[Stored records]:
*** Block opens ***

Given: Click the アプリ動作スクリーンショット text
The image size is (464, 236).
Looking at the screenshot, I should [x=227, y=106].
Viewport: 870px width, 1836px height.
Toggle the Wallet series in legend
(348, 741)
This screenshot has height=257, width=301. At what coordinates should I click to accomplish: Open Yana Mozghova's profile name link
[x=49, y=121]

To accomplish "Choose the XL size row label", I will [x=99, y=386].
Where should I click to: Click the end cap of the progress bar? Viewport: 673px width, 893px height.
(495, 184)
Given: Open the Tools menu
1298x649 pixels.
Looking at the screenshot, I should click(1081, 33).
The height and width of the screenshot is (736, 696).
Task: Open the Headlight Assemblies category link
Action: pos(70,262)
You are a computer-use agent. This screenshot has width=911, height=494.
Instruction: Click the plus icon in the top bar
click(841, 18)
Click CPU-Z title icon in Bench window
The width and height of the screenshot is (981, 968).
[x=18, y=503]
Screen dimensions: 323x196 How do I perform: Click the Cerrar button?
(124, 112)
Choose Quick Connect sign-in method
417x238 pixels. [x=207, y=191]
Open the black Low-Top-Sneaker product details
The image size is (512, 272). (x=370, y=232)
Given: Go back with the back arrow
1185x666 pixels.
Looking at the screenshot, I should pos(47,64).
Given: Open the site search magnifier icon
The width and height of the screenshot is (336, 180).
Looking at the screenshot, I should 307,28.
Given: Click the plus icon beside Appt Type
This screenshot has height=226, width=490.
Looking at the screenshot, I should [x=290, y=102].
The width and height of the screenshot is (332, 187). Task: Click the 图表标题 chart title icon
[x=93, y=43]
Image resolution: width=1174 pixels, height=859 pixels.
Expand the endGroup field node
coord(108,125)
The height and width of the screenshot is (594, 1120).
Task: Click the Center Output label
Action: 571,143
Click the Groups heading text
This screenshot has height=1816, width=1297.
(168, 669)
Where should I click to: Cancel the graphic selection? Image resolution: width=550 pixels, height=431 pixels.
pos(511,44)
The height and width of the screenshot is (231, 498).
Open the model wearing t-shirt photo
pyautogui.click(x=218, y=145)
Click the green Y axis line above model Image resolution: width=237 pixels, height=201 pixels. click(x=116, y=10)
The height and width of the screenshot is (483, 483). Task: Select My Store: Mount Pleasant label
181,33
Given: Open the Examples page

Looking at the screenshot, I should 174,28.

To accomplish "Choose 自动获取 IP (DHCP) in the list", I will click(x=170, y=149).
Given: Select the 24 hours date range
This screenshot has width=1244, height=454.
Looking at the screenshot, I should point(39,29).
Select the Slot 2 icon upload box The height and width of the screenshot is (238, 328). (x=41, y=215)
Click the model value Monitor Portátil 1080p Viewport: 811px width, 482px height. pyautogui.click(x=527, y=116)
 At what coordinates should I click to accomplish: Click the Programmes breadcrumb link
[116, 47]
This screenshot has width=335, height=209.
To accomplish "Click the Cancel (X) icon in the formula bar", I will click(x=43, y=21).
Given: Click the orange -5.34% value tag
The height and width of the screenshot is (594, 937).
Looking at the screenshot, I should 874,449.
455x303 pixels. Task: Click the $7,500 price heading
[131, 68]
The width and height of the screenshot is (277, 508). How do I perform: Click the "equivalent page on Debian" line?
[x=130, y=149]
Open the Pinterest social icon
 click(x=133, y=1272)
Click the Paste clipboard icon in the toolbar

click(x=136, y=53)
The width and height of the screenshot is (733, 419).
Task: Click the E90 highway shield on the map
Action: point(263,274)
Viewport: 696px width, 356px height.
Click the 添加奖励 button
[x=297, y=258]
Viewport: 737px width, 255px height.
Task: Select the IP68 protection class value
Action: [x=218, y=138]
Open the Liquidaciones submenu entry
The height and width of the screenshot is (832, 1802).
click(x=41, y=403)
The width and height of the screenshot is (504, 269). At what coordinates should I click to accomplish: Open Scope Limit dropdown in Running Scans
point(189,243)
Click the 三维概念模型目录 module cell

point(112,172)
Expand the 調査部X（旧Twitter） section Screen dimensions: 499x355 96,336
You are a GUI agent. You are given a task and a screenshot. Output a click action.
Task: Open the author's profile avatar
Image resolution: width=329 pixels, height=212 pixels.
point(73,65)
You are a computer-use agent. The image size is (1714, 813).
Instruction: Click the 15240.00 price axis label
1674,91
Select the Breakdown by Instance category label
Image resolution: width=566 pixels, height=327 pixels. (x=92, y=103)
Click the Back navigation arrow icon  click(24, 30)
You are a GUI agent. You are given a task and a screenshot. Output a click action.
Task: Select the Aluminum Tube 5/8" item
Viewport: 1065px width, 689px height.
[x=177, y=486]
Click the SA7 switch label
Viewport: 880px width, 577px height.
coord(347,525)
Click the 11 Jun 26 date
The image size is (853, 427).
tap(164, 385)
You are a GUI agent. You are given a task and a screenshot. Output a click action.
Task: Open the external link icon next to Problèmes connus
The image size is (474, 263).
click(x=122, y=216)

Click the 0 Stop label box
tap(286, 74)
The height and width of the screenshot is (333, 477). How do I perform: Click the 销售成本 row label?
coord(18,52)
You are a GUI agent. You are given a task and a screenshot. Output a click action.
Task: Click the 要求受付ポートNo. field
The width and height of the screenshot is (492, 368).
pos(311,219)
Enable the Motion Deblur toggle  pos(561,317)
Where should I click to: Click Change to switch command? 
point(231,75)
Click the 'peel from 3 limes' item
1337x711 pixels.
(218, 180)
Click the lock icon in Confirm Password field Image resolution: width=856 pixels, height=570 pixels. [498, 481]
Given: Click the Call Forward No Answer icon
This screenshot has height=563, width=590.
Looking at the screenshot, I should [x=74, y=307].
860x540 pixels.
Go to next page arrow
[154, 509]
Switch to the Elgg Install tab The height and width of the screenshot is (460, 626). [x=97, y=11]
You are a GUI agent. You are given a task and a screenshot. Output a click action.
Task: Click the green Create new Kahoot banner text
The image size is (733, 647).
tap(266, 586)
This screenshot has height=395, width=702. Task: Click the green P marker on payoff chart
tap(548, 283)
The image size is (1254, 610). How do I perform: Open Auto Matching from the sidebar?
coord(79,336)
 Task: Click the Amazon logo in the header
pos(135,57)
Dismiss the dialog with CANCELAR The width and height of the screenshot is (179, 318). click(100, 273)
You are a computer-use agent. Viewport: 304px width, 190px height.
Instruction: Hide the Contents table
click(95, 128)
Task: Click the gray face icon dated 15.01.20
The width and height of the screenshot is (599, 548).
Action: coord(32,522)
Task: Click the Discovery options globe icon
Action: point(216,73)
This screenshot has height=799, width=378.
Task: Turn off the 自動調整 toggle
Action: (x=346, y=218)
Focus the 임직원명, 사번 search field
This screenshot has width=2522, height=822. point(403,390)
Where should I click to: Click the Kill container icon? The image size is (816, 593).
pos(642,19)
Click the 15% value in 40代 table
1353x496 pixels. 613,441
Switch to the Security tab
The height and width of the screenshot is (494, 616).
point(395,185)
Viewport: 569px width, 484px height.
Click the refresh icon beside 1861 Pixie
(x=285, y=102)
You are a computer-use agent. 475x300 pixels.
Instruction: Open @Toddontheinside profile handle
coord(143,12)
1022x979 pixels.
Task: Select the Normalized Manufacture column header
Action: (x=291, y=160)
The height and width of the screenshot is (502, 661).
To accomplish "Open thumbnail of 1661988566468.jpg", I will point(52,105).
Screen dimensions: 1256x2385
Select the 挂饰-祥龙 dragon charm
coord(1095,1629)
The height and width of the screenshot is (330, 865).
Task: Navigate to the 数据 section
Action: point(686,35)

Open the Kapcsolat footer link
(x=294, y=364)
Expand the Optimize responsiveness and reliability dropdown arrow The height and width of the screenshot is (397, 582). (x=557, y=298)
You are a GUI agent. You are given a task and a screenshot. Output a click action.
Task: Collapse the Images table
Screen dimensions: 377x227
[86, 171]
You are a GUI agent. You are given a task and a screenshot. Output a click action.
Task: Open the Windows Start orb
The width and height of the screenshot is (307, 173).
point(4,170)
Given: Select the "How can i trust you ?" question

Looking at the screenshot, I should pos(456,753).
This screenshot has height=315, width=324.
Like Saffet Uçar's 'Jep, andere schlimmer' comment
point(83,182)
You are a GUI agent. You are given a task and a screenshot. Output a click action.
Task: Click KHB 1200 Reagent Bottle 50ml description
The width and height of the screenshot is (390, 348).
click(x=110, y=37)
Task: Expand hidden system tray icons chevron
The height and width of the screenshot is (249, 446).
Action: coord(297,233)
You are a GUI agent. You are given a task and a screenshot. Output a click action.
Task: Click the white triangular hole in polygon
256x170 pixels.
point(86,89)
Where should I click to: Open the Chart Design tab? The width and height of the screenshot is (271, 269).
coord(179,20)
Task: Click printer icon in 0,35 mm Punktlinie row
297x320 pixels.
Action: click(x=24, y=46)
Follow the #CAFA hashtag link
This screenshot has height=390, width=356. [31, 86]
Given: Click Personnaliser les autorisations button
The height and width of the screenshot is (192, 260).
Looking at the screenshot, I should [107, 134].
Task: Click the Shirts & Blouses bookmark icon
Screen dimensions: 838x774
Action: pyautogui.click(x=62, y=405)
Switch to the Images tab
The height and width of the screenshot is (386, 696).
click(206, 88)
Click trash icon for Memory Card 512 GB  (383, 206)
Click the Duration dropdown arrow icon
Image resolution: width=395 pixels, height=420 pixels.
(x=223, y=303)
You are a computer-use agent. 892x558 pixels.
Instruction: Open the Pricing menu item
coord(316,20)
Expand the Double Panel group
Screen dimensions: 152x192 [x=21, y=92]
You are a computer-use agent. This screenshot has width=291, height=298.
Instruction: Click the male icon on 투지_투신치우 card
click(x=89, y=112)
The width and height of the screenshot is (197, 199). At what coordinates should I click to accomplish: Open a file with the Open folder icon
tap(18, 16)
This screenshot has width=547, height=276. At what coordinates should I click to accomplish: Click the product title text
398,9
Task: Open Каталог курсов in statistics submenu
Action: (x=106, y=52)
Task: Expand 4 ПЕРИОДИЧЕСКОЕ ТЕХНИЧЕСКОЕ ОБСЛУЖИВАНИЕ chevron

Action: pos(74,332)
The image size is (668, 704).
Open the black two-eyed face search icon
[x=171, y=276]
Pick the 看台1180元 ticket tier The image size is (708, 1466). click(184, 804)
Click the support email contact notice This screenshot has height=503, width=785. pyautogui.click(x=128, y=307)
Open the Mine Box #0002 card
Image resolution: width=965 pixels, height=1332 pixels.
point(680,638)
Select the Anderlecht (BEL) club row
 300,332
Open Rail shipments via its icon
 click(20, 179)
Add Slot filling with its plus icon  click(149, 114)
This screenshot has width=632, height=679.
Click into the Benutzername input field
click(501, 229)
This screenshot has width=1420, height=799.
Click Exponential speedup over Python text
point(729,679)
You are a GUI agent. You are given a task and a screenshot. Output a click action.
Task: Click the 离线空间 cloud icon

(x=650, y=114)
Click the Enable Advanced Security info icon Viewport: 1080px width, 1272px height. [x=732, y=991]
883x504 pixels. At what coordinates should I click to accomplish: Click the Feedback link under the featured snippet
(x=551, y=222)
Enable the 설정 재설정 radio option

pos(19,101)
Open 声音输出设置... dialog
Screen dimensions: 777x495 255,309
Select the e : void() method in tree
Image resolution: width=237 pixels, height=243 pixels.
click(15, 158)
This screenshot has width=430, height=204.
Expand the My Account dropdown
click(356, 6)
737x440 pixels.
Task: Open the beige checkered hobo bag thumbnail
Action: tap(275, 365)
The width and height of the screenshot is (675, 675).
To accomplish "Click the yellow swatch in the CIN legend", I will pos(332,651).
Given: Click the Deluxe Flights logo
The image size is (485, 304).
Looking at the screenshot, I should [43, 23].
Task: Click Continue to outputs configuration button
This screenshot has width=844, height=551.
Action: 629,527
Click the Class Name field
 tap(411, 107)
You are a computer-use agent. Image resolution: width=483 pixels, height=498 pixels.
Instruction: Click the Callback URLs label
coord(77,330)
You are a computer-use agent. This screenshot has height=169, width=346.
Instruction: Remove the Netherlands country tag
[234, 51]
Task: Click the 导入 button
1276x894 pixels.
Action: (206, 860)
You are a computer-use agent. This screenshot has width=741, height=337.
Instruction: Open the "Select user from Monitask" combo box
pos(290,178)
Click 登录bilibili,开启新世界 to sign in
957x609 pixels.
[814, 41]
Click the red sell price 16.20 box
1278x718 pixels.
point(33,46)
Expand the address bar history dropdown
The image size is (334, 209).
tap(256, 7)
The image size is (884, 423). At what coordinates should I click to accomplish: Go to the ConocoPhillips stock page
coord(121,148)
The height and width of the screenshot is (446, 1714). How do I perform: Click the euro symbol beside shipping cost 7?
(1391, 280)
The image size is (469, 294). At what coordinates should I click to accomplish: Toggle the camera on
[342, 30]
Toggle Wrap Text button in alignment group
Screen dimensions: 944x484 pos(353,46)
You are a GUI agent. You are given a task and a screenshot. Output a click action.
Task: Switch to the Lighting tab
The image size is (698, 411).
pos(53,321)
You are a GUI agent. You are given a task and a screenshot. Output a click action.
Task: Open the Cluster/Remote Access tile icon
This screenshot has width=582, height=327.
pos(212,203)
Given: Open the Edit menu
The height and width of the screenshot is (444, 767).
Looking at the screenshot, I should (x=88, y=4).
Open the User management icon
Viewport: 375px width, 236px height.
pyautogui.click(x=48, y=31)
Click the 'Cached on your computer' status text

*** Block closes ***

[What is needed]: Among the lines of the preceding data, which ones hold the word "Slot"? List them.

[Answer space]:
Select the Slot 2 icon upload box The height and width of the screenshot is (238, 328). (x=41, y=215)
Add Slot filling with its plus icon  click(149, 114)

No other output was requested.